To achieve this goal, we made changes to the baseline neuron circuit to reduce power consumption in the said circuit. First, we connected the first floor of the circuit to the VCC instead of ground, ie a voltage greater than "0" so as not to waste energy. On the last floor, we no longer connected the earth to the VCC, because we have both "0" and "1" current strongly. Instead, we used an NMos transistor between the pull-up network and the pull-down network to connect its gate to the drain.
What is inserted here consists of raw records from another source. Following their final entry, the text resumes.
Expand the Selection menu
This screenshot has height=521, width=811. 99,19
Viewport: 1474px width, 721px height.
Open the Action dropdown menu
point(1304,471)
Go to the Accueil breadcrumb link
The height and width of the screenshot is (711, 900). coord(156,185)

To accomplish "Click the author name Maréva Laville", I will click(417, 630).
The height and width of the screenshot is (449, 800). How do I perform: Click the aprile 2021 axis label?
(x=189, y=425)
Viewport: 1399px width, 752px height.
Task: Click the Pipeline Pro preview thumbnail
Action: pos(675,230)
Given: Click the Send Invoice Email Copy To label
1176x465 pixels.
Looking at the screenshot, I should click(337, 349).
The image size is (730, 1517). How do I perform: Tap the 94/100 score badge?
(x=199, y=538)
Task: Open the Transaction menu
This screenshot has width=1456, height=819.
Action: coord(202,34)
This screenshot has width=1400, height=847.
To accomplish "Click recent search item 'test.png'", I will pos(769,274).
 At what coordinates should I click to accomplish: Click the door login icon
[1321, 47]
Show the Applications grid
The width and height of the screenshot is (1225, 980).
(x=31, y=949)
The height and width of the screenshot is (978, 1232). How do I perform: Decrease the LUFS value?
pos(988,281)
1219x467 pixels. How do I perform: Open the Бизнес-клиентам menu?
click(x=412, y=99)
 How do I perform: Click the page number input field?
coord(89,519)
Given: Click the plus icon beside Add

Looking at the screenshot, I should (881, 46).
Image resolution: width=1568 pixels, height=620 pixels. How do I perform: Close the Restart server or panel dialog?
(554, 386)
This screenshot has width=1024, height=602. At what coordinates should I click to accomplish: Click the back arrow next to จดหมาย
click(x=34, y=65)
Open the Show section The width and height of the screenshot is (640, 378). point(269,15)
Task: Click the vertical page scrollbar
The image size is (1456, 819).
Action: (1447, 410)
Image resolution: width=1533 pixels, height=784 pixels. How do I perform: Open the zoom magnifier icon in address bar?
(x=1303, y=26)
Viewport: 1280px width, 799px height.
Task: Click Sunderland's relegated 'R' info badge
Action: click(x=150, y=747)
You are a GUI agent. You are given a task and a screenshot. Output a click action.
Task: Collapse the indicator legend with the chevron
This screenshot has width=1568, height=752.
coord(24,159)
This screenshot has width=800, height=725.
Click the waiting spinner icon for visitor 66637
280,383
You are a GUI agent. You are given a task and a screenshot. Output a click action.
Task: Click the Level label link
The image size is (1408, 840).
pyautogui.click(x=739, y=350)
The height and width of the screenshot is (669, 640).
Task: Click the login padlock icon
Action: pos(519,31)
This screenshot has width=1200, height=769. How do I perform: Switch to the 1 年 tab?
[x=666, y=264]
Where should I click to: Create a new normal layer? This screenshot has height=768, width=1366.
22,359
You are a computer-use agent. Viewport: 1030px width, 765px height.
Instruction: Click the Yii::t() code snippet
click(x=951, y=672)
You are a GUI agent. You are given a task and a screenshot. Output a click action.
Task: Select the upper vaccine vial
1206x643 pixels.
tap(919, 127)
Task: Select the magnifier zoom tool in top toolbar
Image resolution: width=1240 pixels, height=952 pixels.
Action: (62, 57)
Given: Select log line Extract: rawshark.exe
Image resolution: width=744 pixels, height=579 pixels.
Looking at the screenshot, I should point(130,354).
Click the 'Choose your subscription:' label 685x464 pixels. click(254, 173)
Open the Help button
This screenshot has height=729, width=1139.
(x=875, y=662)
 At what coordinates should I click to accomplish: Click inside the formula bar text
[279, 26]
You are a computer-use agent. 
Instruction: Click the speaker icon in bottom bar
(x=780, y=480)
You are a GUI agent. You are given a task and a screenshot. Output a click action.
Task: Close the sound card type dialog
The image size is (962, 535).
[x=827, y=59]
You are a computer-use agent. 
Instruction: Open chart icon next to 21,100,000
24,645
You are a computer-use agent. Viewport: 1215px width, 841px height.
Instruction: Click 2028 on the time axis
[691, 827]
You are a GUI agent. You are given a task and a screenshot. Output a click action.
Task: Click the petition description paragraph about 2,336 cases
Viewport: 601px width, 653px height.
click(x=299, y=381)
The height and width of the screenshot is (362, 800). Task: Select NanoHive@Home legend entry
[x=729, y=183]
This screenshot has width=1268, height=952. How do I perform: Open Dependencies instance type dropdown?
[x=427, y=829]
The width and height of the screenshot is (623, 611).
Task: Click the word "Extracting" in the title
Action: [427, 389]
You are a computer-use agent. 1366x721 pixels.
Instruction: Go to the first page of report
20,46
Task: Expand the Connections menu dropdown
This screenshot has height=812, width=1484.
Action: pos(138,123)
The use of this single transistor prevented the pull-up network and the pull-down network from being activated simultaneously, which in itself would significantly reduce power consumption.
According to the results of the implementation of the proposed method, in 180nm technology, the power consumption of 694 microwatts of base neurons and 605 microwatts of recommended neurons and also in 350nm technology, the power consumption of 1533 microwatts of basic neurons and 1507 microwatts of recommended neurons are obtained, which reduces the power of this circuit by about 14% in one neuron.
The method presented in this thesis can be used in neuromorphic circuits to reduce and minimize power consumption. PSPICE software was used to simulate this circuit.